In some cases, the surgery did not require blood transfusion as
anticipated, and these otherwise eligible patients were retained as
controls for the patients who did receive transfusions. For each
patient, a serum sample was collected before surgery when transfusion
might be required, and an abstract of medical information was
completed. Data collected from the patients medical records included
demographic data, hematology and blood chemistry results, the type and
duration of the surgical procedure, the surgical outcome, and the
number and type of the blood components transfused. A second serum
sample was obtained from each consenting participant
6 to 9 months
after surgery. Also at this latter time, patients were asked to
complete a questionnaire that requested information about the interval
medical history, history of rehospitalization, and interim blood
transfusions.
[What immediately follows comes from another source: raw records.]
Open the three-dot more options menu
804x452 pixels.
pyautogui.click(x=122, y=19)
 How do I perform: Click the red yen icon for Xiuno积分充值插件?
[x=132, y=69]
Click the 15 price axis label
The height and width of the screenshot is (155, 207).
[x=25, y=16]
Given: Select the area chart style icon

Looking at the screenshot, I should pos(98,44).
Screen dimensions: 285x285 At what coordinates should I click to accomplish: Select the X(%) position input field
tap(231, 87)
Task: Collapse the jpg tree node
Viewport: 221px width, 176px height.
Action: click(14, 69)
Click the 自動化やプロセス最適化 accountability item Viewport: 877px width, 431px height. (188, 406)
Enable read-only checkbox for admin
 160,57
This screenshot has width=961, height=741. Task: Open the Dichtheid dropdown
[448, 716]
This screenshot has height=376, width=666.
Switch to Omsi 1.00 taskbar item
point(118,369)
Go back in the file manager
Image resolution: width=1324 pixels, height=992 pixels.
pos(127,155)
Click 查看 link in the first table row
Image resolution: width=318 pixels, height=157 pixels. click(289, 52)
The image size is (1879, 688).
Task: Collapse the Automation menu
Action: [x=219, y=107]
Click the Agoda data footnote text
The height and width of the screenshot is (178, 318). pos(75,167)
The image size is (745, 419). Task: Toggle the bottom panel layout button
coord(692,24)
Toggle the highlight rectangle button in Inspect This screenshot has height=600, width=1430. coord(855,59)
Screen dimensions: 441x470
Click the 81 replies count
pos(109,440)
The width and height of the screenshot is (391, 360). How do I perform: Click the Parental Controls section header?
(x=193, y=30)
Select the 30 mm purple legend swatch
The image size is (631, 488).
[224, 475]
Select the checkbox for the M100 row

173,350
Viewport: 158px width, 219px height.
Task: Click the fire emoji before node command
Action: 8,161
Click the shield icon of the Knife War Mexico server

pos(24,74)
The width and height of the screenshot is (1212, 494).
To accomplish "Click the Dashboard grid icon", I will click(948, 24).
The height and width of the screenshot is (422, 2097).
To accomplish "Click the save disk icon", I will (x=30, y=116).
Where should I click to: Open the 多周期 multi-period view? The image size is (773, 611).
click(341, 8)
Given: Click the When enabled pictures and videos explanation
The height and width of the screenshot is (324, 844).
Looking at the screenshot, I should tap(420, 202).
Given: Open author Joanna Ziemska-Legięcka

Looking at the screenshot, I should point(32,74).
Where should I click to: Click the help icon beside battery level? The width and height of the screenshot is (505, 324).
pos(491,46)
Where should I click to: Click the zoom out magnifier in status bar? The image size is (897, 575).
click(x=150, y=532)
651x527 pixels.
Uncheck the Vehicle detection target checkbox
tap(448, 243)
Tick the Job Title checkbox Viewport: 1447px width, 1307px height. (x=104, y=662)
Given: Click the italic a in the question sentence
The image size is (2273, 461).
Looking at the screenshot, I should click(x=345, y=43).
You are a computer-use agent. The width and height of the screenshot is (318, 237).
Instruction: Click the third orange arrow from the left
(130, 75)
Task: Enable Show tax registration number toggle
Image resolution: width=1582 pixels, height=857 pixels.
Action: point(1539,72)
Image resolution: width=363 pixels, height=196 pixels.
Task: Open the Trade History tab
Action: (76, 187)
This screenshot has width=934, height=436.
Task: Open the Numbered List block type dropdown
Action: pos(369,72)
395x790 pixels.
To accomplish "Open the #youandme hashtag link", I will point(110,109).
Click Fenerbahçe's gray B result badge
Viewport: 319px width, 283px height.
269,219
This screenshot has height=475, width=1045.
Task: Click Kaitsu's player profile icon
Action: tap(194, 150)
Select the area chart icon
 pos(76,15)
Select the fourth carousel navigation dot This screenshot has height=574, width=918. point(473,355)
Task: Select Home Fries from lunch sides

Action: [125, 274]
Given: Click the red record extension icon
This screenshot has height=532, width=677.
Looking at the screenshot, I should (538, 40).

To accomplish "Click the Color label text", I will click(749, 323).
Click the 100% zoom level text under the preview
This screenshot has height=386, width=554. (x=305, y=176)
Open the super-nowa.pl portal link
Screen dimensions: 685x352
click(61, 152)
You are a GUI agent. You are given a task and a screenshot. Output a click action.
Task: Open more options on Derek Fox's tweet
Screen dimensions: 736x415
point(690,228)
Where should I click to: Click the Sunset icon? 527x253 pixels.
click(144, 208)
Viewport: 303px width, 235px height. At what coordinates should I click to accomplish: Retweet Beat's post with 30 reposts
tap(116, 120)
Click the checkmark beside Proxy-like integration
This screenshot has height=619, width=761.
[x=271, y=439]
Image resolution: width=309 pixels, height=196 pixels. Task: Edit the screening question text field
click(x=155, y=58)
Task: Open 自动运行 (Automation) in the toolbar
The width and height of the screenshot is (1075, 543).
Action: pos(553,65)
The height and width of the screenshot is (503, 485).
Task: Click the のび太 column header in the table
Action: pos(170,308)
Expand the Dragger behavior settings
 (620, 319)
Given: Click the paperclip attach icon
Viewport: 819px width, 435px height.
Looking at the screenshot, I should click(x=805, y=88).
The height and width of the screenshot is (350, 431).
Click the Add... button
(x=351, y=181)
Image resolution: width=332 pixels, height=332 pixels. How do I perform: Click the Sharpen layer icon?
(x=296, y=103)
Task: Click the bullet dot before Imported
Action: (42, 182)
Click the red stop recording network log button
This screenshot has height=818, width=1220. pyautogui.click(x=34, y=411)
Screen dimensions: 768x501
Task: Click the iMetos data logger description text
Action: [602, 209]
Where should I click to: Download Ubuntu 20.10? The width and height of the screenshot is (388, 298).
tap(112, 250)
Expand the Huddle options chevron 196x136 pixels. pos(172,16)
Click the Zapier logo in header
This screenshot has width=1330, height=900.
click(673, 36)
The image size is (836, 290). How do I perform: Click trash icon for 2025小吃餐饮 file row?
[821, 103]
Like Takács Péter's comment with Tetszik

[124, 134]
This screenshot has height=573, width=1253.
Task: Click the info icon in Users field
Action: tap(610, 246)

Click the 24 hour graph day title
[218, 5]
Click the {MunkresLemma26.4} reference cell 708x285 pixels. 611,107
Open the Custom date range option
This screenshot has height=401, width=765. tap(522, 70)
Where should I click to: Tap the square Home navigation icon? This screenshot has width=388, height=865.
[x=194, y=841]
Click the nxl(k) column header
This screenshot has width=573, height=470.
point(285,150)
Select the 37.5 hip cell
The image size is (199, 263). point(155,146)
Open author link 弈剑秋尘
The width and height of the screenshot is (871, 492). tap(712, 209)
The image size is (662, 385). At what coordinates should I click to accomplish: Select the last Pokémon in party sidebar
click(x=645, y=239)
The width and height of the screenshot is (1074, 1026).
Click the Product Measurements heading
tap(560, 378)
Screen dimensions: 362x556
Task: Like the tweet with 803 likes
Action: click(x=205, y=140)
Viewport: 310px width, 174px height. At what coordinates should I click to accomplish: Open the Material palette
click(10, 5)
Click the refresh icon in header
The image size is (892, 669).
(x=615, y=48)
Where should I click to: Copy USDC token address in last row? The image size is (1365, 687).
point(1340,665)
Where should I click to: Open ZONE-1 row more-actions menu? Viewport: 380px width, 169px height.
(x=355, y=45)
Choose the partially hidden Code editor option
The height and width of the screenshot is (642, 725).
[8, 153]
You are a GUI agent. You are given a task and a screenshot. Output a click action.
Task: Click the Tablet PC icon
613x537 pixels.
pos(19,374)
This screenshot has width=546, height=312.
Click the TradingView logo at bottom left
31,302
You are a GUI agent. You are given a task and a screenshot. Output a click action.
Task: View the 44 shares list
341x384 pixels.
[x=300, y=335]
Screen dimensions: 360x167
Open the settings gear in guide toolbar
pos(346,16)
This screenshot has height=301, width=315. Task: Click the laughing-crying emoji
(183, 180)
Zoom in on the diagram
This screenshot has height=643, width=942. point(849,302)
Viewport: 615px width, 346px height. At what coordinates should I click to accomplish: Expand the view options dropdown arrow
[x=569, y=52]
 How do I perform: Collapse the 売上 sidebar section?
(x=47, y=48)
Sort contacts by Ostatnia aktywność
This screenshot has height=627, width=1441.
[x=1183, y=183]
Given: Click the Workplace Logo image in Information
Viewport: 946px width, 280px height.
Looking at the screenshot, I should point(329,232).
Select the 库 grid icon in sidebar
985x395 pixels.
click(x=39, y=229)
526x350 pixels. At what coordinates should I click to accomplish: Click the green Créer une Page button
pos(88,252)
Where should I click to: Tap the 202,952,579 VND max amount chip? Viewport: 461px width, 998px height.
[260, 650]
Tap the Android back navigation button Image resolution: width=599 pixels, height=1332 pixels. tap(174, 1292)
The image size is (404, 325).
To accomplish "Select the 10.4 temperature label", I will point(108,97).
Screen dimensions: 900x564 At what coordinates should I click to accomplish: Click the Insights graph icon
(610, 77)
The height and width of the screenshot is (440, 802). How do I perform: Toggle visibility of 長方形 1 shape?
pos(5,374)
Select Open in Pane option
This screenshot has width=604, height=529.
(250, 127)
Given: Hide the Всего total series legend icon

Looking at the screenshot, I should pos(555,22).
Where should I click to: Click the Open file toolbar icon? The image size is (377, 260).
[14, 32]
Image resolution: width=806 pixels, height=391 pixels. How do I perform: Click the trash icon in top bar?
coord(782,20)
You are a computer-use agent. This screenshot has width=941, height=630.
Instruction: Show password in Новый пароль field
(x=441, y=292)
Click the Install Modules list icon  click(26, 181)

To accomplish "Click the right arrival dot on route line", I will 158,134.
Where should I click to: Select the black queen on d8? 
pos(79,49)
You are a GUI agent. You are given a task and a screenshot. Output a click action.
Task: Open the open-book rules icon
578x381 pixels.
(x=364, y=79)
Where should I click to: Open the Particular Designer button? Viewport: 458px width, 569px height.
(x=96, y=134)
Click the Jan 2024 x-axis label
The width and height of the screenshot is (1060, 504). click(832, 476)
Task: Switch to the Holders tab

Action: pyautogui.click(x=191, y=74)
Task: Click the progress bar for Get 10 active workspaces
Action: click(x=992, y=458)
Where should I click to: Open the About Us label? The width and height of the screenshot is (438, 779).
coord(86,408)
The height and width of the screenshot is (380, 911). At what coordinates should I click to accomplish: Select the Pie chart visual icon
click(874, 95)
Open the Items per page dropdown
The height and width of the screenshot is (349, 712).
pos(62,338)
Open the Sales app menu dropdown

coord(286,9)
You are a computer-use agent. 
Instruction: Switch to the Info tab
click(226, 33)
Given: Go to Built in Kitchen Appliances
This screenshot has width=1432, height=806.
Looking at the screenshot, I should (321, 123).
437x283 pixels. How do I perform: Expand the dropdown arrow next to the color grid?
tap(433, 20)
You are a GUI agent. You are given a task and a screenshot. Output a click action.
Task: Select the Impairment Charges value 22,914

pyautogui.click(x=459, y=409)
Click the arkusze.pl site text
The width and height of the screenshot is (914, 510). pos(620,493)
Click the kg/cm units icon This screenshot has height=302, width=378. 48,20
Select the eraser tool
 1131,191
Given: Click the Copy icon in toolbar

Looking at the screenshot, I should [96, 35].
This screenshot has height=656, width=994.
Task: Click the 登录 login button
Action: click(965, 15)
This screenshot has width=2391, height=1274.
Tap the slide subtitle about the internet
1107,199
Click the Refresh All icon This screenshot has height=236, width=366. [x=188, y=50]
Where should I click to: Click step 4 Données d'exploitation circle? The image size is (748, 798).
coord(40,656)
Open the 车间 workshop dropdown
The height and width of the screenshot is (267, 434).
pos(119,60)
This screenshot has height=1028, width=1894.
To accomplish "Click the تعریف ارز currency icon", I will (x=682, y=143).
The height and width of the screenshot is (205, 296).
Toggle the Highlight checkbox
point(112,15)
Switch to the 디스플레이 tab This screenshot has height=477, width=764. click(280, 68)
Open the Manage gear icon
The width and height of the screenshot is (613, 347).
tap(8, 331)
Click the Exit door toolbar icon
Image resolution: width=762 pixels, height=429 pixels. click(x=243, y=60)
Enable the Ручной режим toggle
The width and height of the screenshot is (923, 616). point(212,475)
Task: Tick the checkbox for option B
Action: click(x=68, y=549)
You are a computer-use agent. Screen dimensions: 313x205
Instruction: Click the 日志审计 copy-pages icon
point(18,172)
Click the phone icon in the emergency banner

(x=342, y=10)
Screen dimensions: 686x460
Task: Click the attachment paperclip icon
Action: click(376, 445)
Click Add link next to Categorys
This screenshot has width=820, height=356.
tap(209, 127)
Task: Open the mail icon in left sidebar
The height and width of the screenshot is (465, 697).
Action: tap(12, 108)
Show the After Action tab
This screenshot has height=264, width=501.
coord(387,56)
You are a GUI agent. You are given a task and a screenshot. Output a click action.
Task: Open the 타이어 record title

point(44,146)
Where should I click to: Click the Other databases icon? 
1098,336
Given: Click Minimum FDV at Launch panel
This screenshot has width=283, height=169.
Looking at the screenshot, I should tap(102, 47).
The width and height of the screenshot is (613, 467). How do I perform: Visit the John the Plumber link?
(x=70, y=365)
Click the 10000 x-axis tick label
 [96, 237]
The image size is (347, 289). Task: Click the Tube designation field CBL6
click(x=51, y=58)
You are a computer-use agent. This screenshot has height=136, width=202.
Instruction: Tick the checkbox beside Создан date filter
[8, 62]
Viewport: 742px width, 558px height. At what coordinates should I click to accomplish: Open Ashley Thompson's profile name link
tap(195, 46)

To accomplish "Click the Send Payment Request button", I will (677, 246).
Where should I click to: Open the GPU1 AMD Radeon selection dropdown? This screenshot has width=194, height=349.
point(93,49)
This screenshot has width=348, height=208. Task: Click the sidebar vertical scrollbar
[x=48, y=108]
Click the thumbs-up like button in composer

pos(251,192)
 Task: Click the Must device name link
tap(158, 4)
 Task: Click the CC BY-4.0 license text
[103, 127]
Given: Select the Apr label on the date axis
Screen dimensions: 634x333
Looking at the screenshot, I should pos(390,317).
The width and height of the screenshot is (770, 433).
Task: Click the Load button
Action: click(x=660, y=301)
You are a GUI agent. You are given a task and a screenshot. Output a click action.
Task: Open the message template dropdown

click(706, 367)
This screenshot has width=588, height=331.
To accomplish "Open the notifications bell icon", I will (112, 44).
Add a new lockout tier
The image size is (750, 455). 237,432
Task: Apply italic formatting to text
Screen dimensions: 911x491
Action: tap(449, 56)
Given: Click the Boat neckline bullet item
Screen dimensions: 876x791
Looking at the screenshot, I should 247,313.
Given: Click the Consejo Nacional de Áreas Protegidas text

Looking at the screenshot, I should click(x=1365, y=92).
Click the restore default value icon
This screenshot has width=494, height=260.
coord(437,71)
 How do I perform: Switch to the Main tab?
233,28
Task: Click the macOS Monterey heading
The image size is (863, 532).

All serum samples were divided into aliquots and stored
at -80°C. The repository contained samples only from cardiac
surgery patients; no samples were collected from blood donors. The
detailed methods used in this study have been reported
previously.11 12
Serological Testing
The postoperative serum samples were tested for
antibodies to T cruzi by enzyme immunoassay (EIA;
Chagas Enzyme Immunoassay Generation 2.0, Abbott Laboratories) as
described in the manufacturers product insert. If a sample was
reactive initially, it was retested in duplicate and considered
repeat-reactive if 1 or both of the 2 repeat tests were reactive.
Samples that were initially nonreactive or those for which both of the
repeat tests were nonreactive were considered nonreactive. All samples
identified as repeat-reactive by EIA underwent confirmatory testing
with a radioimmunoprecipitation assay
(RIPA).13 14
Briefly, these samples were assayed in parallel with 3 negative and 3
positive control sera, the latter obtained from parasitologically
confirmed cases of Chagas disease. Confirmation of seropositivity by
RIPA was defined as the presence of immunoprecipitated bands in
autoradiographs indicative of antibodies specific for the 72- and
90-kDa glycoproteins of T cruzi. Any specimen that was
EIA repeat-reactive and RIPA-positive was considered a confirmed
seropositive. All EIA and RIPA testing was done at the Holland
Laboratory of the American Red Cross in Rockville, Md.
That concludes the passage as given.